Under interim CEO David Brennan, Alexion initiated plans to cut 7% of its workforce and pare back its R&D efforts to focus on Soliris and its most promising pipeline programs. The restructuring followed a decision to drop further development of a drug candidate acquired as part of an $8.4 billion acquisition of Synageva in 2015.
That deal also gave Alexion the enzyme therapy Kanuma (sebelipase alfa), but sales have been meager so far and totaled only $11 million in the fourth quarter last year.
Elsewhere, sales of Strensiq (asfotase alfa) have grown faster and the experimental ALXN120 could become a successor to Soliris in paroxysmal nocturnal hemoglobinuria.

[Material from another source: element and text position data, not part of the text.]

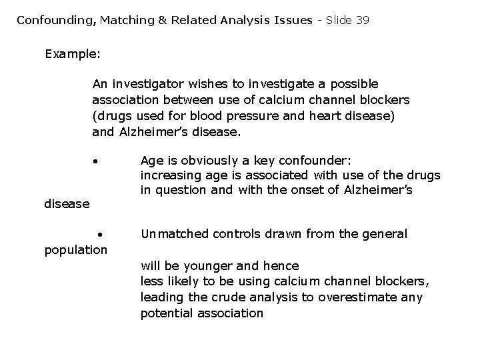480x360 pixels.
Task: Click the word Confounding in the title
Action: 56,20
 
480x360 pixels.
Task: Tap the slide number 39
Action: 362,20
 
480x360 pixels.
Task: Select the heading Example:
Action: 72,53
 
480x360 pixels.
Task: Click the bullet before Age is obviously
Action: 96,162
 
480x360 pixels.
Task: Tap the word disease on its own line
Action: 67,204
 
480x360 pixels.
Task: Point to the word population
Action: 75,250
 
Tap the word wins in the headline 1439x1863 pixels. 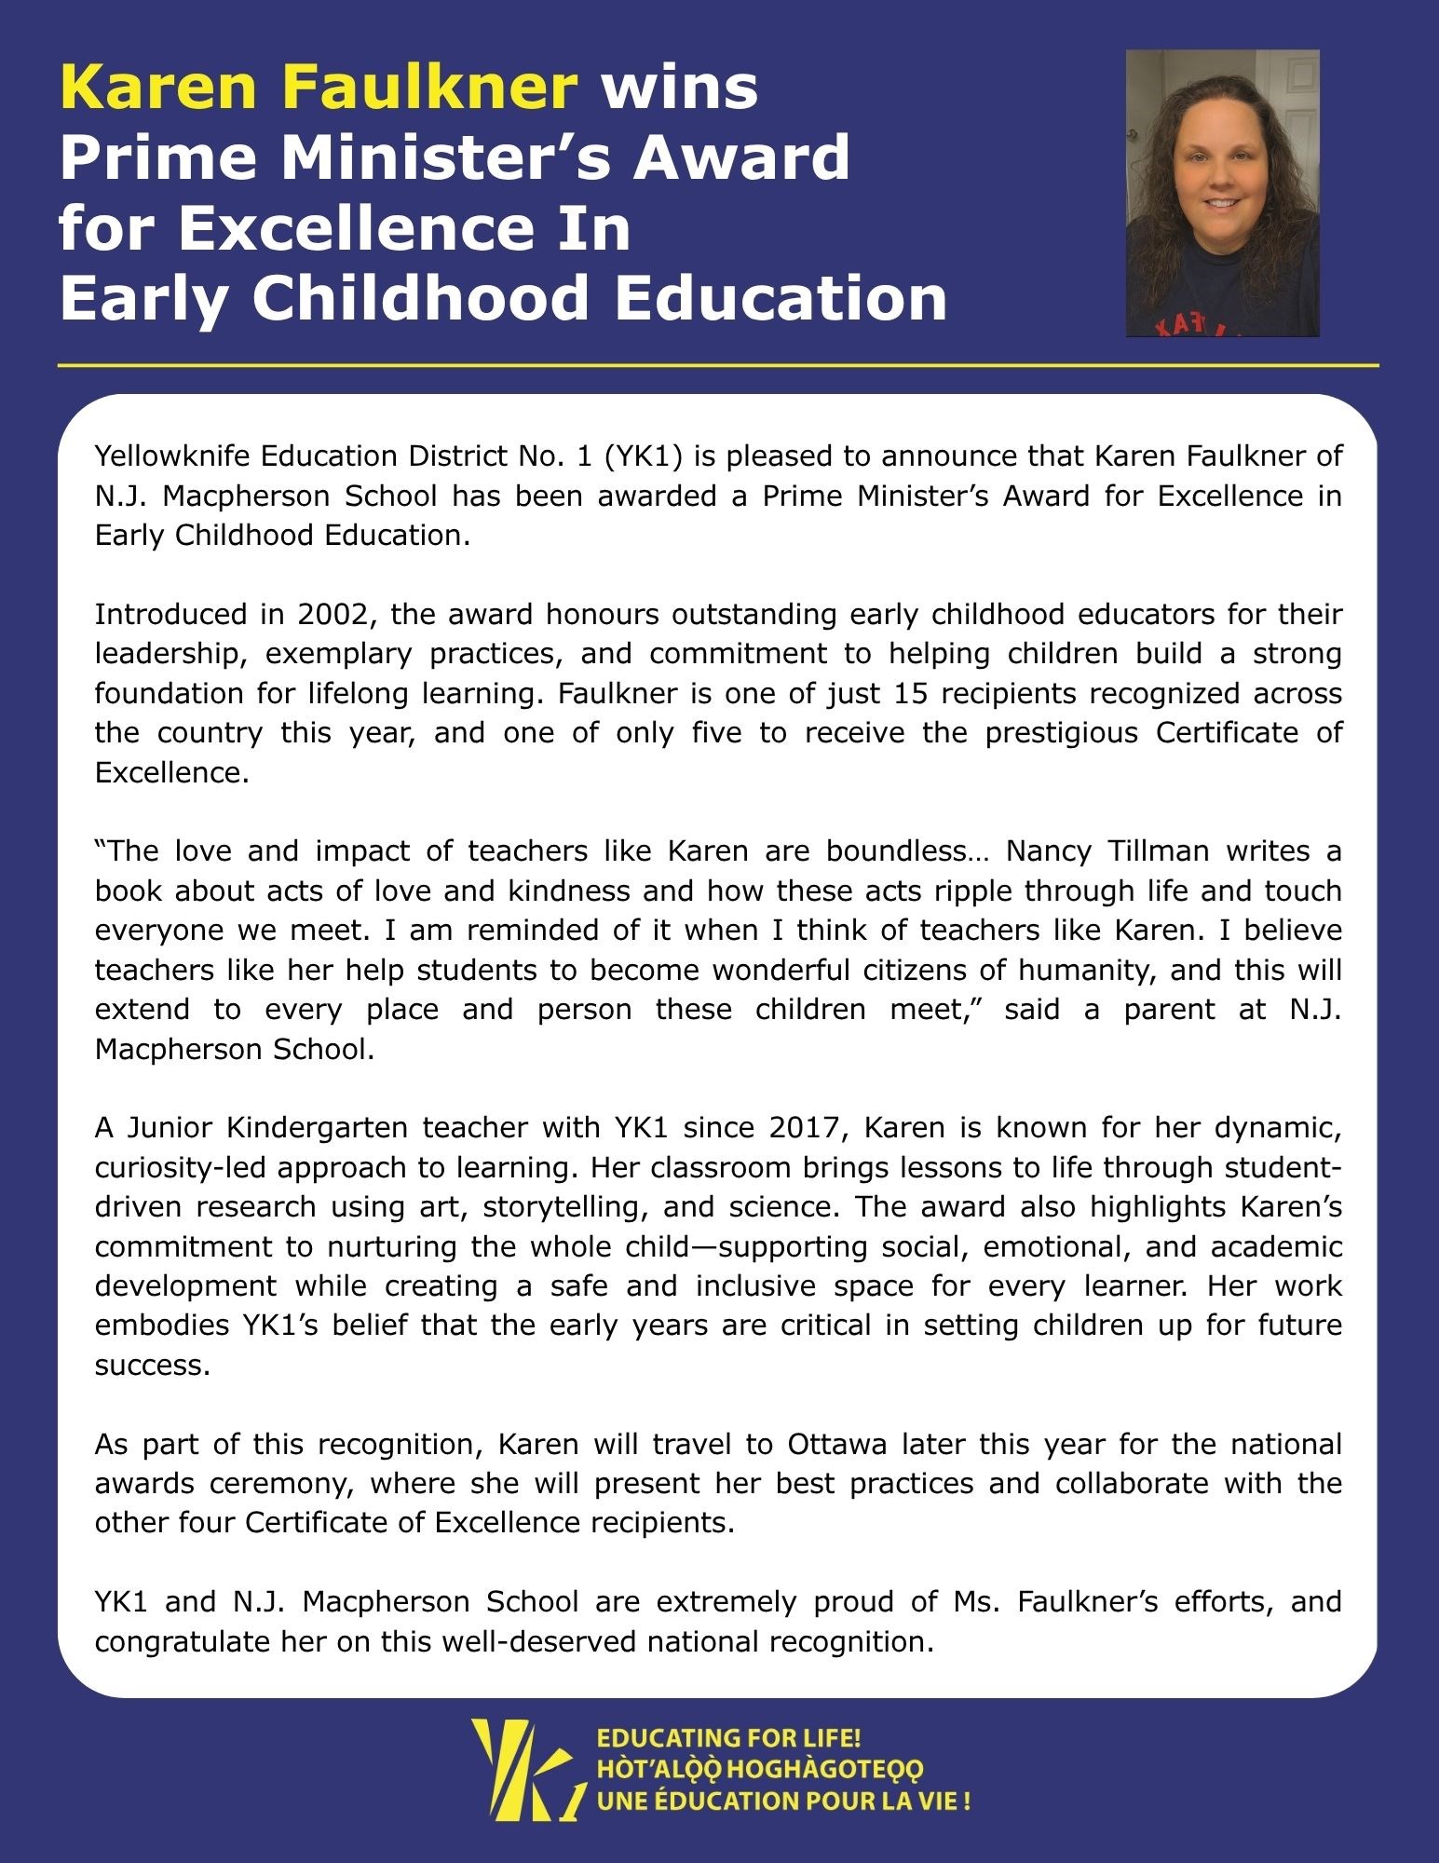[x=679, y=87]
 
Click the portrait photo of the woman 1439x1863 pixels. [x=1222, y=193]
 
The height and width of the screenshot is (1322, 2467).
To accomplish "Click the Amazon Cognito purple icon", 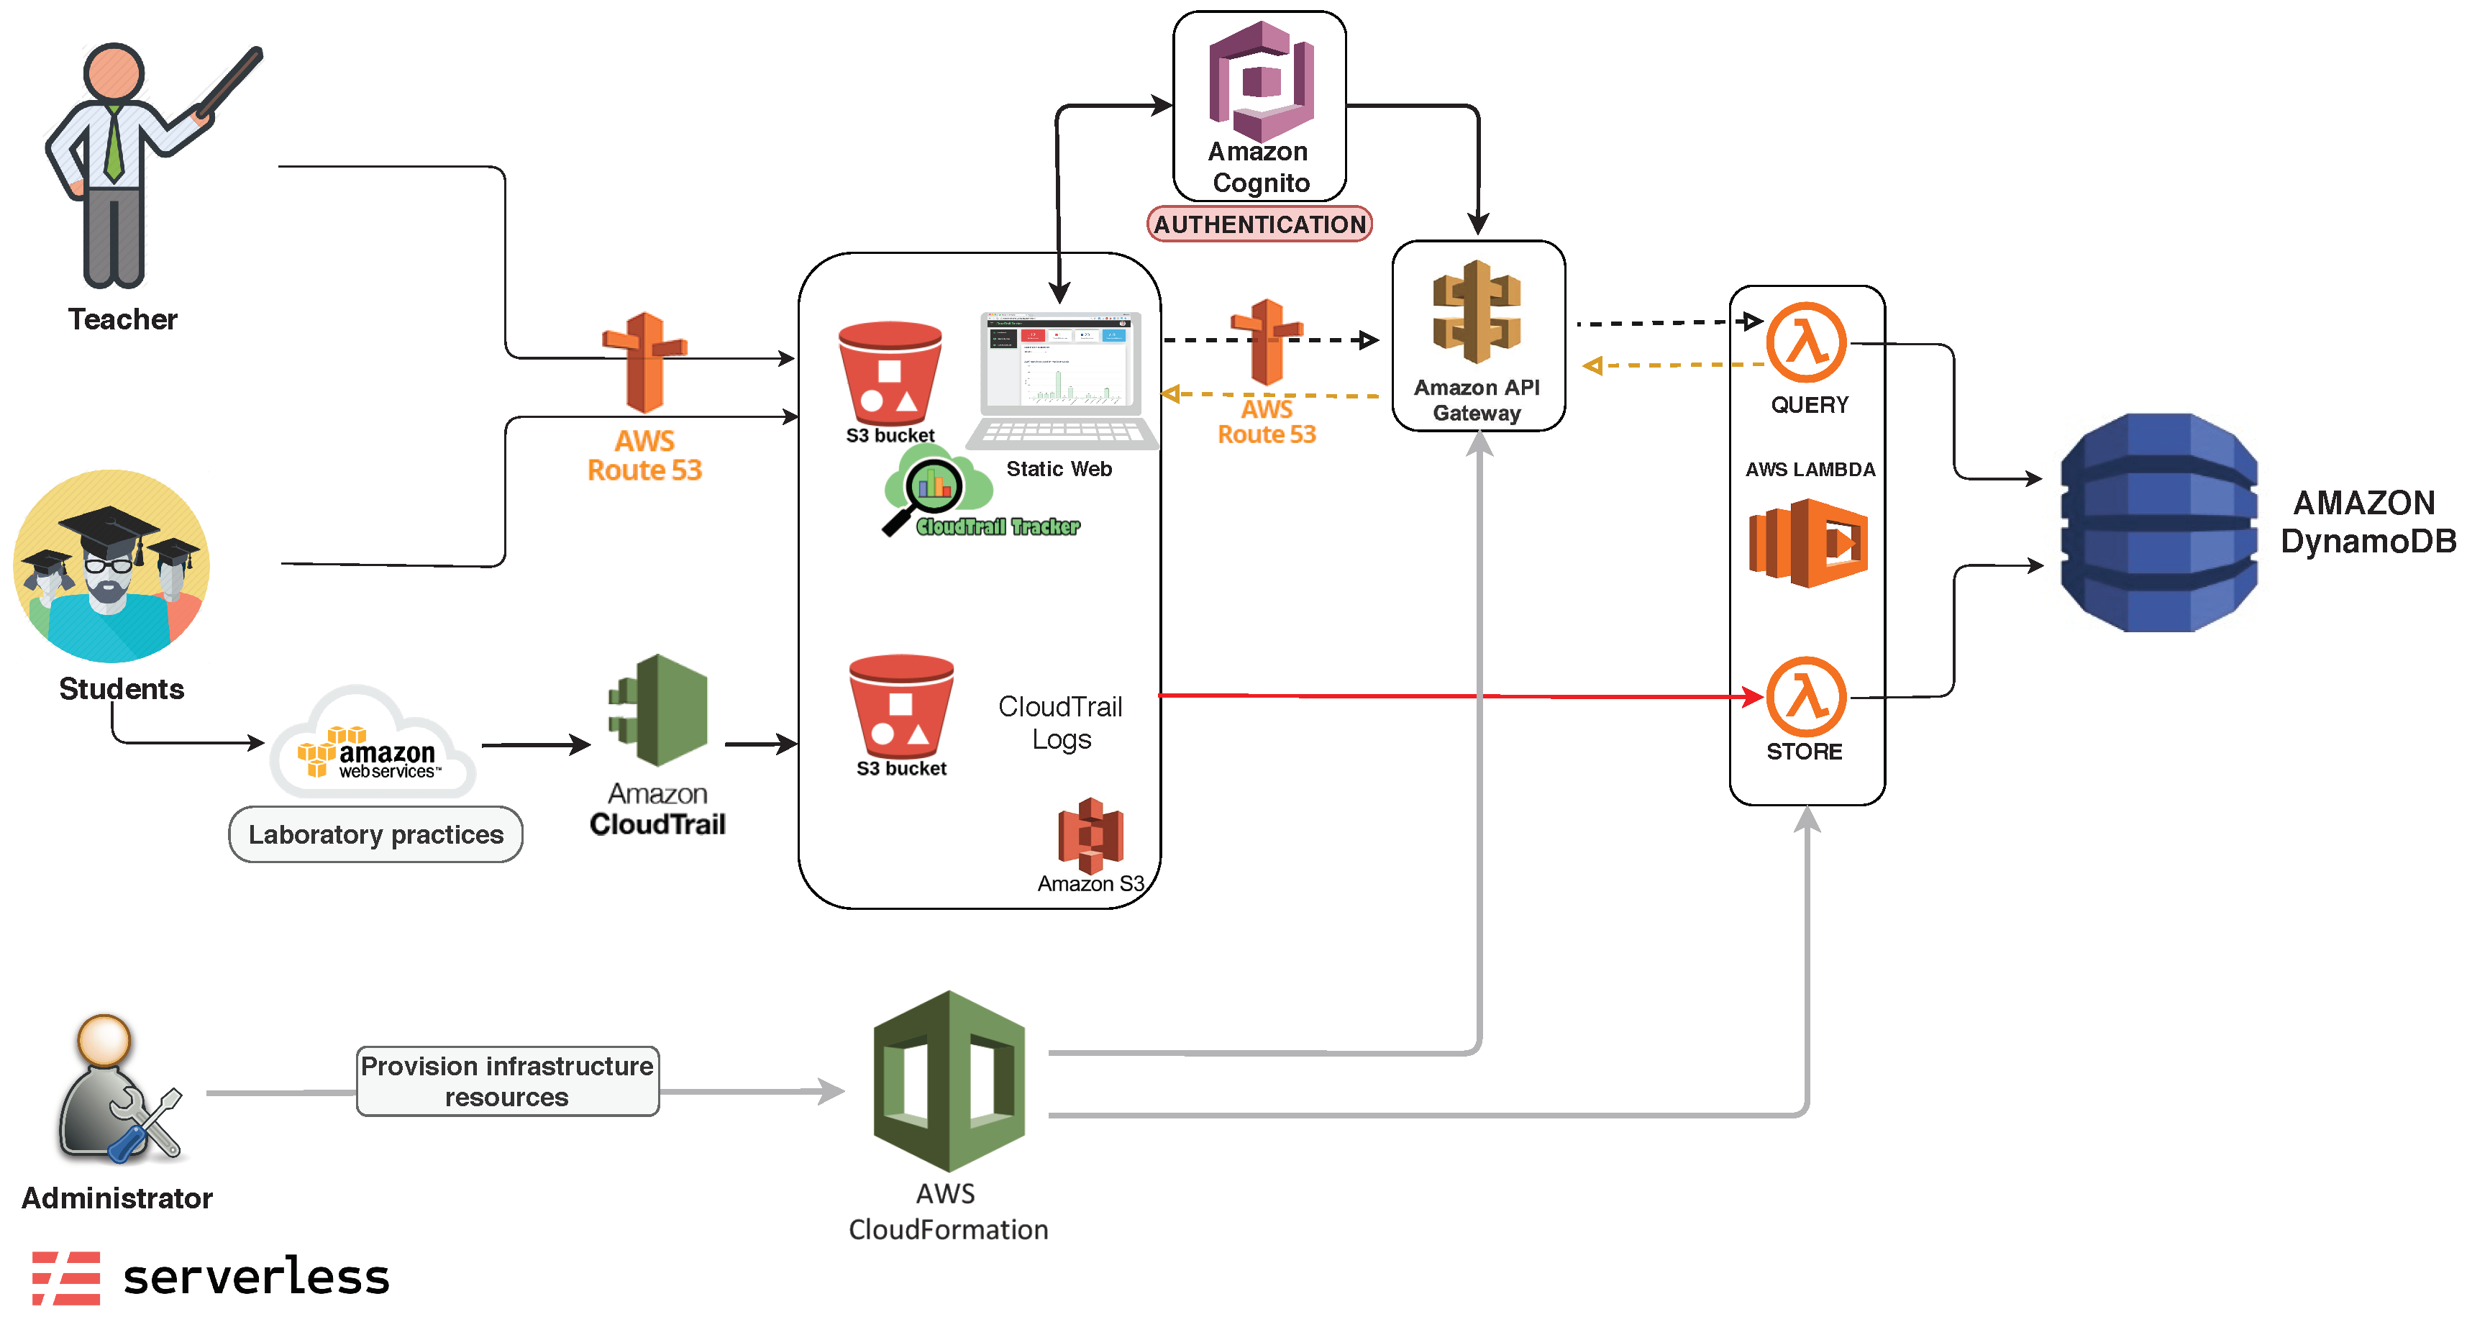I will (x=1260, y=81).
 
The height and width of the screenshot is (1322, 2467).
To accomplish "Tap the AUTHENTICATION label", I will (x=1259, y=224).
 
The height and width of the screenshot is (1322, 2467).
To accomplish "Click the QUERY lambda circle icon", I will (x=1805, y=343).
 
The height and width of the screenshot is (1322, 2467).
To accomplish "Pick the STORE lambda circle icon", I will (x=1805, y=696).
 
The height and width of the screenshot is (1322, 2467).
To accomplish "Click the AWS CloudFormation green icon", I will (x=948, y=1080).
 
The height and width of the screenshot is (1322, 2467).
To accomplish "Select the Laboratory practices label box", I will (x=375, y=834).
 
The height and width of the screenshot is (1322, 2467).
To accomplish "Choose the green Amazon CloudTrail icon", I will (x=659, y=710).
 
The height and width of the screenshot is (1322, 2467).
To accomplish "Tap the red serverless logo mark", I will (x=66, y=1277).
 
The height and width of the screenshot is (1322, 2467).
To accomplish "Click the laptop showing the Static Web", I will (x=1060, y=379).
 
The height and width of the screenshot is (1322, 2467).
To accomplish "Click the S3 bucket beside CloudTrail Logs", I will (x=900, y=707).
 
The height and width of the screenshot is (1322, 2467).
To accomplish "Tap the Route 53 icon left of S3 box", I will (x=644, y=362).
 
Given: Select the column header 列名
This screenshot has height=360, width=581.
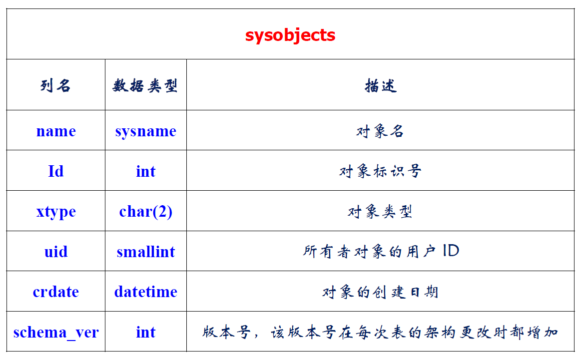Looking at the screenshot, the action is click(55, 85).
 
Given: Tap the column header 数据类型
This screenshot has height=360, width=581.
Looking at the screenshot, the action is click(145, 85).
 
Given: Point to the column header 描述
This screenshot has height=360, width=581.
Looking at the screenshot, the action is click(381, 85).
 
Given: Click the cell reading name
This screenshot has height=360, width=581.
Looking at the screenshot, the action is click(56, 131).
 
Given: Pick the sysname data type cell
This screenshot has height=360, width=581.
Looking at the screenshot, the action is click(145, 132).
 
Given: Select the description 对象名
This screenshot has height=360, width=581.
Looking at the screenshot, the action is click(380, 131).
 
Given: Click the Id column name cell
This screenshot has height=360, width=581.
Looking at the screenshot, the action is click(56, 171).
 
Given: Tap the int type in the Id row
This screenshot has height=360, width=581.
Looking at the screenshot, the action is click(145, 171).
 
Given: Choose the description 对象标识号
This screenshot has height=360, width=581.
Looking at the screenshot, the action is click(380, 171).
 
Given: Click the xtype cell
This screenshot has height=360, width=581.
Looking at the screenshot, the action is click(56, 212).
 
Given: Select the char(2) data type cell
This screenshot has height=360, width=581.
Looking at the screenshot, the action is click(145, 212).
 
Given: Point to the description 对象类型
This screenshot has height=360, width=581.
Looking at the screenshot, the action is click(380, 212).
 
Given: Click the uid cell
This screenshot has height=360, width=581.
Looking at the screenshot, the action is click(56, 252).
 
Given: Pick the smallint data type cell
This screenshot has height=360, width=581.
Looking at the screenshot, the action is click(145, 252).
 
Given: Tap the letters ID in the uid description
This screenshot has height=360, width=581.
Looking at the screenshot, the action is click(451, 251).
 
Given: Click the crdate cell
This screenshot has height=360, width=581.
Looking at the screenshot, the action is click(56, 292).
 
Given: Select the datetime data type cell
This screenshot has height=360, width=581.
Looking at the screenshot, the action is click(145, 292).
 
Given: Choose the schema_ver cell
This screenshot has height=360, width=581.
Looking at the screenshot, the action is click(56, 332).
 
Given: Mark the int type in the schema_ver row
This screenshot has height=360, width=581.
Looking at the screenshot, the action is click(145, 332).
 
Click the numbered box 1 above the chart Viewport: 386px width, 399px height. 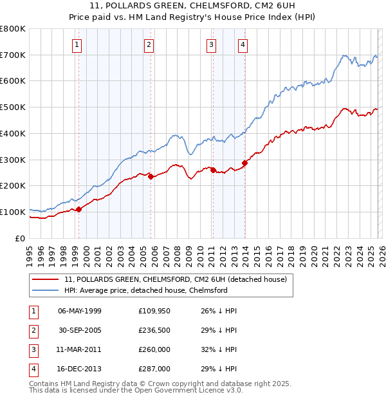tap(77, 44)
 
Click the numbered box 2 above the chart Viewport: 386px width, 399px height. tap(149, 44)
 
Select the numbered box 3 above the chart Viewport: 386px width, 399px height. tap(211, 44)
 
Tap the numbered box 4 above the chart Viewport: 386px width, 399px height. tap(243, 44)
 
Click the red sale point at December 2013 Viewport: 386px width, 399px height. tap(244, 163)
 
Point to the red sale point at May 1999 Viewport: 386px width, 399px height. tap(78, 209)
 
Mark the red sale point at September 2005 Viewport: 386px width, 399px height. tap(151, 176)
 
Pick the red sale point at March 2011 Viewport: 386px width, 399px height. tap(213, 170)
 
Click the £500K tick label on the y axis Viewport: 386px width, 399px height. tap(13, 107)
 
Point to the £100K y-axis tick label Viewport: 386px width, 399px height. tap(13, 212)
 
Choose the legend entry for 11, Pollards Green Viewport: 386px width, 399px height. tap(179, 279)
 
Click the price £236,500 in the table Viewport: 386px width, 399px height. tap(154, 330)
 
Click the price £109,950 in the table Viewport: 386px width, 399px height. tap(154, 311)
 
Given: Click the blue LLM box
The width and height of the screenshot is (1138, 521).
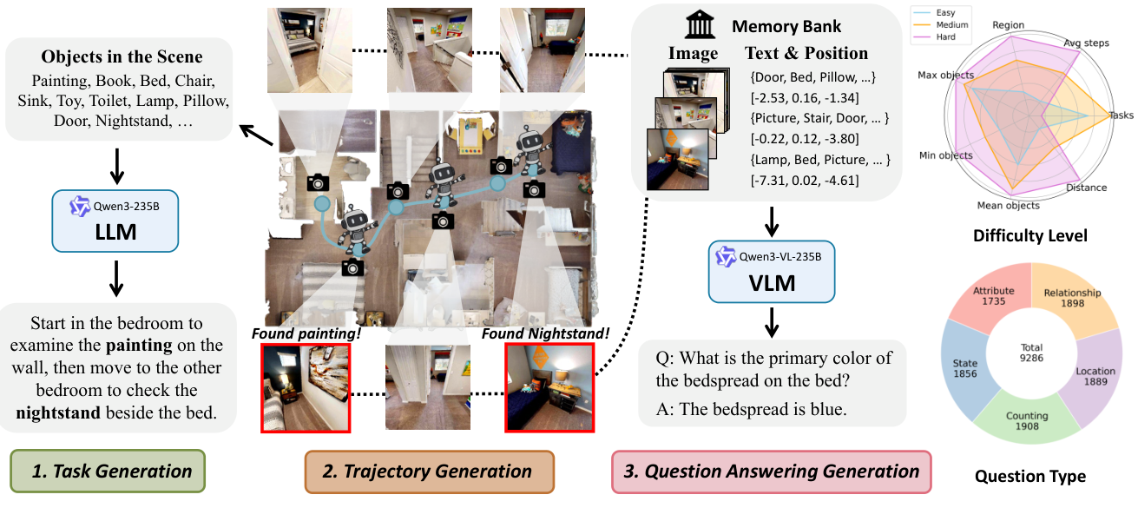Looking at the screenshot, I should (x=115, y=221).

Despite the worries around diversification, Alexion remains a top-tier biotech and is frequently flagged as a potential takeover candidate. The appointment of an experienced biopharma exec like Hantson could mean Alexion is less likely to be snapped up in the short-term, but if Hantson is able to build on Soliris' success, Alexion will likely keep turning up in possible pharma takeover lists.
Editor's note: A previous version of this article incorrectly stated Alexion expected to appoint Ludwig Hantson as chairman of the board of directors at an upcoming annual meeting. Hantson will be appointed to the board of directors while interim CEO David Brennan will be appointed as chairman.